───── EXTRACTED ENTRIES ─────
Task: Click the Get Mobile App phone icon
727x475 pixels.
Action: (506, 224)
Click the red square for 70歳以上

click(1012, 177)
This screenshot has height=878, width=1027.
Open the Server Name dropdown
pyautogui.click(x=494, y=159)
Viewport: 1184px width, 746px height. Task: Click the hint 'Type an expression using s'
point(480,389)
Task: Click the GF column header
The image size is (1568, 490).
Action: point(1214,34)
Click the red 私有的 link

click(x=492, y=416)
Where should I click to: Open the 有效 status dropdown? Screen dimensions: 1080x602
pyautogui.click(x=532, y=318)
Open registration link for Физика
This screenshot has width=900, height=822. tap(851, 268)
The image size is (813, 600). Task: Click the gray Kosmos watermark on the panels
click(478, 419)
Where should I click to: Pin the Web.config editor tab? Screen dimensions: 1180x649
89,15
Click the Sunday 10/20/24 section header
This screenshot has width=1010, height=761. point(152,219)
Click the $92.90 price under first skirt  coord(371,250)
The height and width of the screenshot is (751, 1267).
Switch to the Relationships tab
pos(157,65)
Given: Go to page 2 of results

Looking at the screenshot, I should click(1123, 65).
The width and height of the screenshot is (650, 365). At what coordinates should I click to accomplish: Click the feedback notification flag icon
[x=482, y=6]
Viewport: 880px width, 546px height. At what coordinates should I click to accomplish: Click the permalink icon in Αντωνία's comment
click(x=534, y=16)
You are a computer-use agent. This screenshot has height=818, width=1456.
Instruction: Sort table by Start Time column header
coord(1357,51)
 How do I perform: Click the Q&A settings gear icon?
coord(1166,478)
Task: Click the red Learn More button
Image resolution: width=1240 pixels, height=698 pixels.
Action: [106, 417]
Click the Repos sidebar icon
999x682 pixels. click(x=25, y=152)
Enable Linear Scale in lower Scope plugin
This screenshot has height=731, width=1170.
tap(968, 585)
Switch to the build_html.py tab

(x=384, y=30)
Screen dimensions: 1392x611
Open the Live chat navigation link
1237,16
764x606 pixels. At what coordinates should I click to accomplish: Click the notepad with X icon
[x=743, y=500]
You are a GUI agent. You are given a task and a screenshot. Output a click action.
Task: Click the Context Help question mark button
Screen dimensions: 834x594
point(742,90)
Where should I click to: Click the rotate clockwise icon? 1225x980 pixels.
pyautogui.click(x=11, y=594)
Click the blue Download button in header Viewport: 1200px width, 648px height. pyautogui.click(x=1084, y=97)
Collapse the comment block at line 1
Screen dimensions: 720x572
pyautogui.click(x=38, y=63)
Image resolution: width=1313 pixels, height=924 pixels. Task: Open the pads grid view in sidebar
─────
**ACTIVITY:** A full, exact repeat of the entries above is required.

**SOLUTION TO THIS TASK:**
Task: Click the Get Mobile App phone icon
727x475 pixels.
Action: (506, 224)
Click the red square for 70歳以上

click(1012, 177)
This screenshot has height=878, width=1027.
Open the Server Name dropdown
pyautogui.click(x=494, y=159)
Viewport: 1184px width, 746px height. Task: Click the hint 'Type an expression using s'
point(480,389)
Task: Click the GF column header
The image size is (1568, 490).
Action: point(1214,34)
Click the red 私有的 link

click(x=492, y=416)
Where should I click to: Open the 有效 status dropdown? Screen dimensions: 1080x602
pyautogui.click(x=532, y=318)
Open registration link for Физика
This screenshot has width=900, height=822. tap(851, 268)
The image size is (813, 600). Task: Click the gray Kosmos watermark on the panels
click(478, 419)
Where should I click to: Pin the Web.config editor tab? Screen dimensions: 1180x649
89,15
Click the Sunday 10/20/24 section header
This screenshot has width=1010, height=761. point(152,219)
Click the $92.90 price under first skirt  coord(371,250)
The height and width of the screenshot is (751, 1267).
Switch to the Relationships tab
pos(157,65)
Given: Go to page 2 of results

Looking at the screenshot, I should click(1123, 65).
The width and height of the screenshot is (650, 365). At what coordinates should I click to accomplish: Click the feedback notification flag icon
[x=482, y=6]
Viewport: 880px width, 546px height. At what coordinates should I click to accomplish: Click the permalink icon in Αντωνία's comment
click(x=534, y=16)
You are a computer-use agent. This screenshot has height=818, width=1456.
Instruction: Sort table by Start Time column header
coord(1357,51)
 How do I perform: Click the Q&A settings gear icon?
coord(1166,478)
Task: Click the red Learn More button
Image resolution: width=1240 pixels, height=698 pixels.
Action: [106, 417]
Click the Repos sidebar icon
999x682 pixels. click(x=25, y=152)
Enable Linear Scale in lower Scope plugin
This screenshot has height=731, width=1170.
tap(968, 585)
Switch to the build_html.py tab

(x=384, y=30)
Screen dimensions: 1392x611
Open the Live chat navigation link
1237,16
764x606 pixels. At what coordinates should I click to accomplish: Click the notepad with X icon
[x=743, y=500]
You are a GUI agent. You are given a task and a screenshot. Output a click action.
Task: Click the Context Help question mark button
Screen dimensions: 834x594
point(742,90)
Where should I click to: Click the rotate clockwise icon? 1225x980 pixels.
pyautogui.click(x=11, y=594)
Click the blue Download button in header Viewport: 1200px width, 648px height. pyautogui.click(x=1084, y=97)
Collapse the comment block at line 1
Screen dimensions: 720x572
pyautogui.click(x=38, y=63)
Image resolution: width=1313 pixels, height=924 pixels. Task: Open the pads grid view in sidebar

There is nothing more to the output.